Jusqu’à là, et de manière plutôt logique, la réglementation prévoit de sanctionner les pilotes et écuries qui dépassent le quota d’éléments alloués dans une saison concernant la mécanique. Cette même réglementation prévoit également le cumul de toutes sortes de pénalités, de telle manière qu’il a été fréquent cette année de voir des pilotes sanctionnés de 20, 30, voire 55 places sur une grille de départ qui, rappelons le, ne compte que 20 monoplaces. Absurde !

Du coup, certaines équipes, McLaren en tête, se servent de ces pénalités pour organiser leur stratégie selon le déroulement de la saison. L’équipe britannique, par exemple, sélectionne les pistes où elle se sait moins à son aise et en profite pour changer en profondeur sa mécanique, au risque de se prendre une flopée de places de pénalités qui pourrait lui être préjudiciable sur d’autres circuits, où le MP4-30 serait susceptible de briller.

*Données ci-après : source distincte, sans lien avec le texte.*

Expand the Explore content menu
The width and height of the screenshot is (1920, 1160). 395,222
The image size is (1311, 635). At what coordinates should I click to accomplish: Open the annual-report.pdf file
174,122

De ce fait, il devient clair désormais que ce système de pénalité arrive largement à ses limites. D’autant plus que, selon les circonstances de courses et la qualité de l’association pilote/monoplace, il n’est pas rare qu’un pilote réussisse à rallier les points après être parti de la dernière ligne, comme Daniel Ricciardo et Daniil Kvyat lors du dernier Grand Prix d’Italie.

Alors plutôt que de donner des places de pénalités sur la grille de départ, pourquoi ne pas faire partir les pilotes concernés avec un handicap de temps qui sera rajouté au classement final de la course ? Cela exhorterait le pilote à se donner à fond pour creuser une avance suffisante sur son poursuivant direct afin de conserver sa place après, 10, 15 ou 20 secondes de pénalité, selon les cas.

Un barème serait établi selon le nombre de changements effectués sur l’unité de puissance et la boite de vitesse, et le pilote serait signalé sur les écrans durant la course comme portant un handicap de secondes. Cela clarifierait les classements et les courses seraient forcement animées puisque les pilotes pénalisés seraient obligés d’attaquer. Un petit peu à l’image d’un Lewis Hamilton à Monza qui craignait de recevoir une pénalité de temps après la course pour non conformité de sa monoplace. C’est une piste à réfléchir, mais il existe sûrement encore beaucoup d’autres solutions envisageables…

Axel B.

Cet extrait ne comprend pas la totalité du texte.